The state budget, signed into law by Gov. Jerry Brown on Wednesday, will provide a record $78.4 billion in Proposition 98 funding next year. That translates into an increase of $4,600 in per pupil spending since the depth of the recession five years ago.

Next year’s budget builds on an upswing in Proposition 98 spending since 2012-13 when K-12 schools and community colleges received $58 billion. Such growth can solve many fiscal challenges, even though Brown has been careful not to add many new ongoing programs, including those that might address the teacher shortage, deficient facilities and ballooning pension costs.

In fact, under an agreement to more fully fund the teacher pensions, districts were asked to increase their share by 18 percent over three years—but without any specific increase from the state.

Of the four LEAs receiving negative certification this spring, the biggest is Inglewood Unified, which has had an assortment of problems going back years.

Inglewood was on the brink of insolvency when the state took it over in 2012. Today, with declining enrollment and spiking expenses, the district remains under state receivership and is still struggling with many of the same problems.

The other three LEAs that filed negative reports are Feather Falls Union Elementary; Southern Kern Unified; and Yosemite Unified.

Common issues that force a negative certification can be a declining enrollment, an unanticipated increase in special education costs—especially for small school districts—and litigation.

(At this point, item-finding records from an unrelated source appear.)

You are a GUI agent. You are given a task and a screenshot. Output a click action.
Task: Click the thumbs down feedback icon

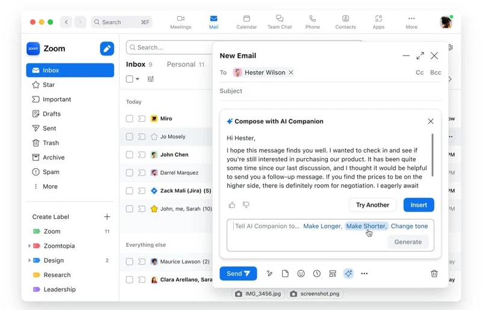(246, 205)
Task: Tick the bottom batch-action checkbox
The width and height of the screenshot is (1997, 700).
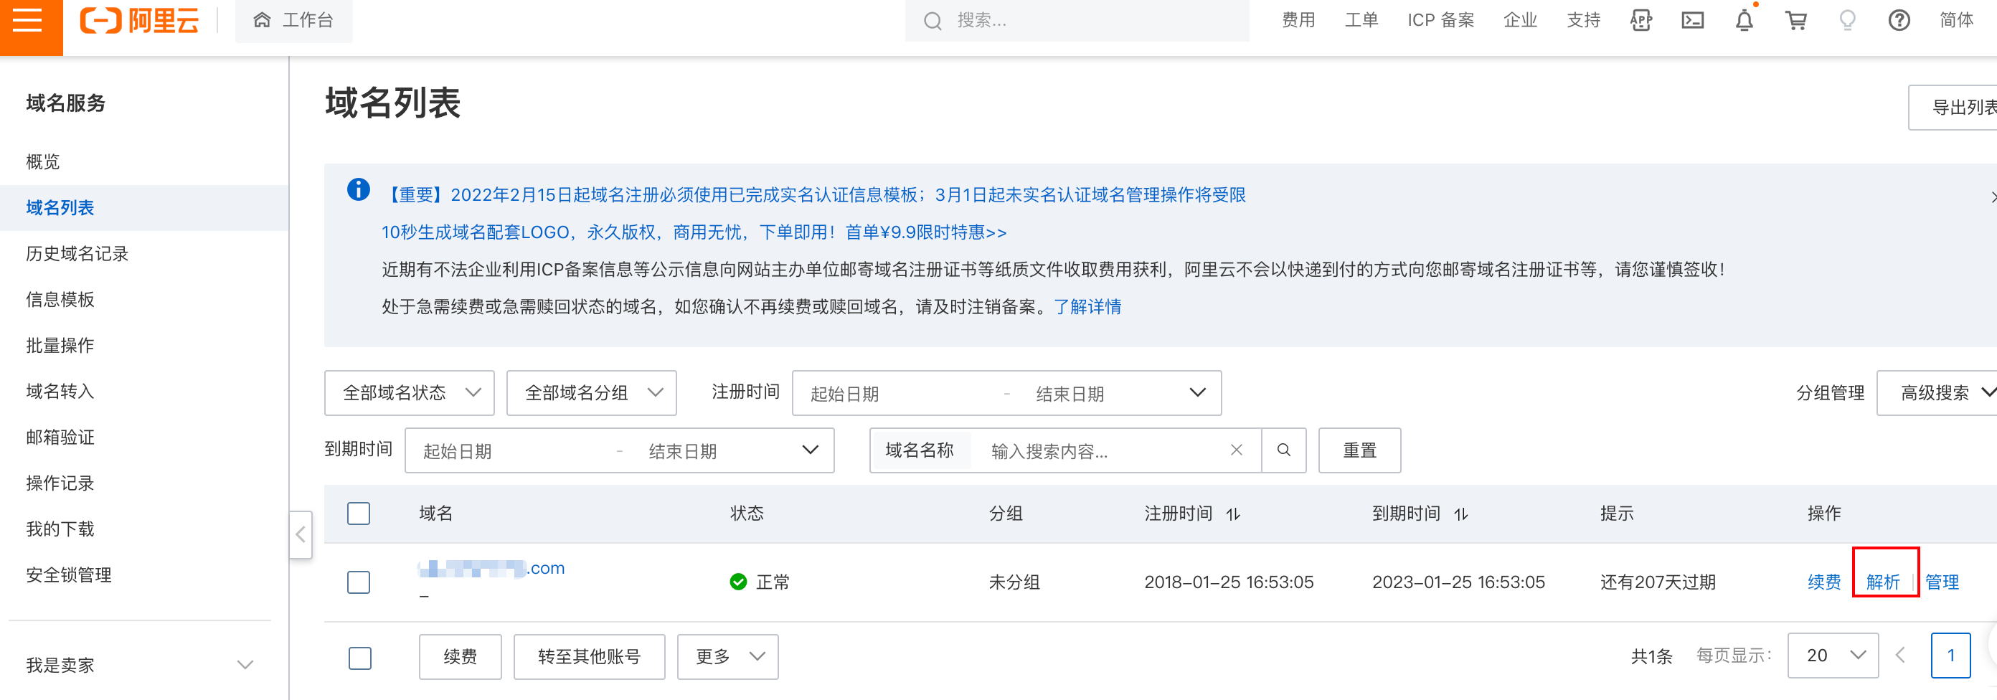Action: click(360, 658)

Under state law, districts must file two interim fiscal reports. The first covers the beginning of the fiscal year through the end of October. The second is an update and covers the period ending January 31.

A positive certification means that the LEAs have been found to be able to meet all obligations for the current year and two subsequent years.

A qualified certification means there’s a question about meeting all demands for the current year and two subsequent years.

A negative certification means the district will not cover all required spending for the current year and the next.

Since the system has been put into place during the early 1990s, the most at-risk districts were reported during the Great Recession:

  • 2007-08: 109 LEAs qualified and 14 negative.
  • 2009-10: 160 LEAs qualified and 14 negative.
  • 2010-11: 130 LEAs qualified and 13 negative.